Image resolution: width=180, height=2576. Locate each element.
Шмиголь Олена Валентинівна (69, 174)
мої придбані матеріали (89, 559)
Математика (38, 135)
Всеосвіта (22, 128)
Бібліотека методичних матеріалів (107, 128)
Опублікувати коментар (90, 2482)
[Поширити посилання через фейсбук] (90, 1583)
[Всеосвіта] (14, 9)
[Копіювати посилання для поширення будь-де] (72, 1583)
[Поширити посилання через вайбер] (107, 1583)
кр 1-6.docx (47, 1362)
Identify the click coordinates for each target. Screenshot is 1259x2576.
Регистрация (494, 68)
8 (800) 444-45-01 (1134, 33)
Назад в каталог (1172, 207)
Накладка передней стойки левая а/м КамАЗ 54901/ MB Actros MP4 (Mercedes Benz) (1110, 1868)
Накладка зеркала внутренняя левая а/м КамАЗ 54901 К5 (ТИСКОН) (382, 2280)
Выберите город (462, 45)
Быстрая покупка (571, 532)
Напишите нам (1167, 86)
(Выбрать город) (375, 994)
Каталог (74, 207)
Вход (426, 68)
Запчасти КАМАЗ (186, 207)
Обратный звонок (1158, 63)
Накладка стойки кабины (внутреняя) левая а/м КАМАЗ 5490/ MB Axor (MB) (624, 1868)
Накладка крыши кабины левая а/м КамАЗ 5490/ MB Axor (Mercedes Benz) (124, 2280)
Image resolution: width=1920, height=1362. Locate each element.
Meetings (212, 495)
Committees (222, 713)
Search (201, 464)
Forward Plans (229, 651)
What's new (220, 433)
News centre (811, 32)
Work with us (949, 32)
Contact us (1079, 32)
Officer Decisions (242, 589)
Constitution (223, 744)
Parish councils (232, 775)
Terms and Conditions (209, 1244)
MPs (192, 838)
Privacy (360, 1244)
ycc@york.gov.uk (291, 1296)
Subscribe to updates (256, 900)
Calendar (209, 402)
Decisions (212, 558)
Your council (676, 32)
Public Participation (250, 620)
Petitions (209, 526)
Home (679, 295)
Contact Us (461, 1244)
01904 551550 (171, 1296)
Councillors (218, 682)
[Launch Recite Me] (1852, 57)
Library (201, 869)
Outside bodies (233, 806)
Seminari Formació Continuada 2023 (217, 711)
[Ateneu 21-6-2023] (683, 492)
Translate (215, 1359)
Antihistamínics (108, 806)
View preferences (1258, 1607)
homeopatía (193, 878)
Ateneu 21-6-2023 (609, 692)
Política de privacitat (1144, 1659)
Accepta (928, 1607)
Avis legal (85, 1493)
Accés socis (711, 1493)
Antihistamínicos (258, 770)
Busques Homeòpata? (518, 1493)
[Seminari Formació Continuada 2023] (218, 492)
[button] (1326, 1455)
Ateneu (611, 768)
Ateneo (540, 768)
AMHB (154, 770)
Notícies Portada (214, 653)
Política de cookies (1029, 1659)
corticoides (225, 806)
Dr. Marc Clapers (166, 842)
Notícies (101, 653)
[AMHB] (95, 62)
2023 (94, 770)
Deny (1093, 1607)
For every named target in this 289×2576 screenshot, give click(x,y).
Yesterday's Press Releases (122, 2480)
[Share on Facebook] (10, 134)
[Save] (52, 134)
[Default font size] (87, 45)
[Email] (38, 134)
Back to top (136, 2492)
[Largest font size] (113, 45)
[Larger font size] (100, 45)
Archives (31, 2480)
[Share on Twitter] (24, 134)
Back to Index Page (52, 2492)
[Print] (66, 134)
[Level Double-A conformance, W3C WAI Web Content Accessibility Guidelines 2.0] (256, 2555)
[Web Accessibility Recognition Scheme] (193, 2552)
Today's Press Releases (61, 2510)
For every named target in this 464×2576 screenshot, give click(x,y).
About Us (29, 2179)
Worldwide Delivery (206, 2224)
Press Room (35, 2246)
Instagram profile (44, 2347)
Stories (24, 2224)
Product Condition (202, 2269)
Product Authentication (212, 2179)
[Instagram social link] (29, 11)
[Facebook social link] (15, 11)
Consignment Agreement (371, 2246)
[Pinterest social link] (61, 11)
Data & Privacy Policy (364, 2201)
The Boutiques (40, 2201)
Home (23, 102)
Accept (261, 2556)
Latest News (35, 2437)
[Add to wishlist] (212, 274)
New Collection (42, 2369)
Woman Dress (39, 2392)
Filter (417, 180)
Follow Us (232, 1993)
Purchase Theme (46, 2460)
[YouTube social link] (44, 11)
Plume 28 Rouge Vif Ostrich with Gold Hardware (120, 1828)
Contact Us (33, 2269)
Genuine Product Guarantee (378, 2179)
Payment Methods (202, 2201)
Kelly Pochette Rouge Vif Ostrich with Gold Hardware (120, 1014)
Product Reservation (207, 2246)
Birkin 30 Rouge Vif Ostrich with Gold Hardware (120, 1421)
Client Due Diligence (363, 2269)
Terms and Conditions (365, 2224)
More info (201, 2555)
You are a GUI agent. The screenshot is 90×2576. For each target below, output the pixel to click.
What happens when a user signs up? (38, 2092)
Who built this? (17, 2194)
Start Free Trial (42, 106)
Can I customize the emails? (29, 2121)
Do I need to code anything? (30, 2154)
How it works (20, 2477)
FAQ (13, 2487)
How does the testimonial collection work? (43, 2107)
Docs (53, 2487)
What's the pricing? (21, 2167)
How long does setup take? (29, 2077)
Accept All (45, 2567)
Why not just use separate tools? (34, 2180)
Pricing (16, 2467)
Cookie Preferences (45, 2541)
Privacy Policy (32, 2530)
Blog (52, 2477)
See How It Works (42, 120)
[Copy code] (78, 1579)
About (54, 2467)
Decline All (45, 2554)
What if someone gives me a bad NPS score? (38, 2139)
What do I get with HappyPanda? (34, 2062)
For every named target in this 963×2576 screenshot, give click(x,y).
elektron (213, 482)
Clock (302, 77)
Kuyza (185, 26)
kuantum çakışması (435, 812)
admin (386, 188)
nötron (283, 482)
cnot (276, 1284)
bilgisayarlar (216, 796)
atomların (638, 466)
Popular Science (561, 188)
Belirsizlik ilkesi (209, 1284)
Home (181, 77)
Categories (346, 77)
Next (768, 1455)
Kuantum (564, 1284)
::::::
Task to complete » Return each line of the listing that holds the string "Rouge".

Response area »
Plume 28 Rouge Vif Ostrich with Gold Hardware (120, 1828)
Kelly Pochette Rouge Vif Ostrich with Gold Hardware (120, 1014)
Birkin 30 Rouge Vif Ostrich with Gold Hardware (120, 1421)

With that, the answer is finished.